We further conclude that petitioner, who alone perfected the appeal in this case (see Matter of Ten Towns to Preserve Main St. v Planning Bd. of Town of N.E., 139 AD3d 740, 740 [2d Dept 2016]), lacks standing to challenge the Planning Board's SEQRA determination. "Despite the responsibility of every citizen to contribute to the preservation and enhancement of the quality of the environment, there is a limit on those who may raise environmental challenges to governmental actions . . . Those seeking to raise SEQRA challenges must establish both an environmental injury that is in some way different from that of the public at large, and . . . that the alleged injury falls within the zone of interests sought to be protected or promoted by SEQRA' " (Matter of Turner v County of Erie, 136 AD3d 1297, 1297 [4th Dept 2016], lv denied 27 NY3d 906 [2016]; see Matter of Sierra Club v Village of Painted Post, 26 NY3d 301, 310-311 [2015]).

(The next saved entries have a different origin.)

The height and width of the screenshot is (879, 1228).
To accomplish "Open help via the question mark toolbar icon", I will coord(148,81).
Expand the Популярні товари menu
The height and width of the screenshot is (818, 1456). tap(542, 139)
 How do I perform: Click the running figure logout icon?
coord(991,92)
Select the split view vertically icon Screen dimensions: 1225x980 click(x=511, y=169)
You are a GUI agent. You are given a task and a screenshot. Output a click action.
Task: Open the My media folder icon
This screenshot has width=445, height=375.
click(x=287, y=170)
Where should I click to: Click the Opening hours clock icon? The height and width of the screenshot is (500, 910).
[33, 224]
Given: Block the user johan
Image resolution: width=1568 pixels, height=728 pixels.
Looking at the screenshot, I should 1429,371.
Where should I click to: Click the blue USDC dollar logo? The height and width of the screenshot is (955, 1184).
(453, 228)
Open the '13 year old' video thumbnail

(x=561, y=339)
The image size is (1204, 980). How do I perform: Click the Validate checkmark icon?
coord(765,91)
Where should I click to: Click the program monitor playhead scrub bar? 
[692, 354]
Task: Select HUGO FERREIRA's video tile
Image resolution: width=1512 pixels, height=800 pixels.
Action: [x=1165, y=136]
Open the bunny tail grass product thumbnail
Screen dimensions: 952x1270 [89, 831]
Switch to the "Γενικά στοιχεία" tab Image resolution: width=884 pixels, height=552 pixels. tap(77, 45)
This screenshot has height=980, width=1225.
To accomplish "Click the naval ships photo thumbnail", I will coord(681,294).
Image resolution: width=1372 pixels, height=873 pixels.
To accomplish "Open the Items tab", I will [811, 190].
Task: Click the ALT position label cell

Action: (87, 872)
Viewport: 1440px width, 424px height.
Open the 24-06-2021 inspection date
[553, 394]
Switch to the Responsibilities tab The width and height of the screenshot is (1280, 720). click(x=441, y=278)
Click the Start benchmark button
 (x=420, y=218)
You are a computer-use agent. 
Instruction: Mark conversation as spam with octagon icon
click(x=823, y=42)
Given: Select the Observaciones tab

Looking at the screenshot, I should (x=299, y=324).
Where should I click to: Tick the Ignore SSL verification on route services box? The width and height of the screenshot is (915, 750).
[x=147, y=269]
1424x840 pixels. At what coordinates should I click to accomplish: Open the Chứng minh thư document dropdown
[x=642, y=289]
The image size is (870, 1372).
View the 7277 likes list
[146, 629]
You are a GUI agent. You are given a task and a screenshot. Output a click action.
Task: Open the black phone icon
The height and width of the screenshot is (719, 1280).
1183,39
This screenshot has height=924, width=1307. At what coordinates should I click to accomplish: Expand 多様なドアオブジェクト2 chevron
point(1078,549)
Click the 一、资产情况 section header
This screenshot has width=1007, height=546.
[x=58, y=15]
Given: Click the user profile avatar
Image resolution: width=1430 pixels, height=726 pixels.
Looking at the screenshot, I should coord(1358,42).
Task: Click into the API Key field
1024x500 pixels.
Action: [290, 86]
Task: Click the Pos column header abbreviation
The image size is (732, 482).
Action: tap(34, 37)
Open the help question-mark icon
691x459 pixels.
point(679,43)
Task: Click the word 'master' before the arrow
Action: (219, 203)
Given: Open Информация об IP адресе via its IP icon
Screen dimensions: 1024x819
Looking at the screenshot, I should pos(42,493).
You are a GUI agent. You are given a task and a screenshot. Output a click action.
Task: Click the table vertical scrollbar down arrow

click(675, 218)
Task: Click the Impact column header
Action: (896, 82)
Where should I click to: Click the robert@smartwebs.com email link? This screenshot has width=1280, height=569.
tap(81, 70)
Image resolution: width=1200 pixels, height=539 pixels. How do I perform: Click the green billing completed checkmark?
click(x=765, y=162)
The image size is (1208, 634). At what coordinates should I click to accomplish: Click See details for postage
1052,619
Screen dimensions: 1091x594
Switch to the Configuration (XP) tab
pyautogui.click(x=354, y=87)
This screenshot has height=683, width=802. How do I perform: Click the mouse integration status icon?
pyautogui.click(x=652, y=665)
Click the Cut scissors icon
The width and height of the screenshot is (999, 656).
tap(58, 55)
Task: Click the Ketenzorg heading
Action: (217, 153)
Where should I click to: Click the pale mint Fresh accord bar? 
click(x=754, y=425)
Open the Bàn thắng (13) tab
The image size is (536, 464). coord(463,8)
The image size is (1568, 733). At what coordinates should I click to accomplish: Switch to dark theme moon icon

Contrary to petitioner's contention, he does not have standing arising from his interest in historic preservation, his interest in photographing the apartment complex, or his visits to the complex. "[I]nterest and injury are not synonymous . . . A general—or even special—interest in the subject matter is insufficient to confer standing, absent an injury distinct from the public in the particular circumstances of the case" (Matter of Niagara Preserv. Coalition, Inc. v New York Power Auth., 121 AD3d 1507, 1510 [4th Dept 2014], lv denied 25 NY3d 902 [2015] [internal quotation marks omitted]). Here, petitioner's "[a]ppreciation for historical and architectural [sites] does not rise to the level of injury different from that of the public at large for standing purposes" (id. [internal quotation marks omitted]). Petitioner likewise does not have standing to challenge the Planning Board's determination on behalf of those who reside in or have been displaced from the apartments (see generally Lyman Rice, Inc. v Albion Mobile Homes, Inc., 89 AD3d 1488, 1488-1489 [4th Dept 2011]). We further reject petitioner's contention that he has standing as a result of his position on the Preservation Board. In that respect, petitioner alleged at most a political impact of the alleged SEQRA violation, which does not establish environmental harm (see Turner, 136 AD3d at 1297-1298). Petitioner's contention that he has standing as a member of a protected class is raised for the first time on appeal and thus is not properly before us (see generally Ciesinski v Town of Aurora, 202 AD2d 984, 985 [4th Dept 1994]).

In light of our determination, we do not consider petitioner's remaining contentions.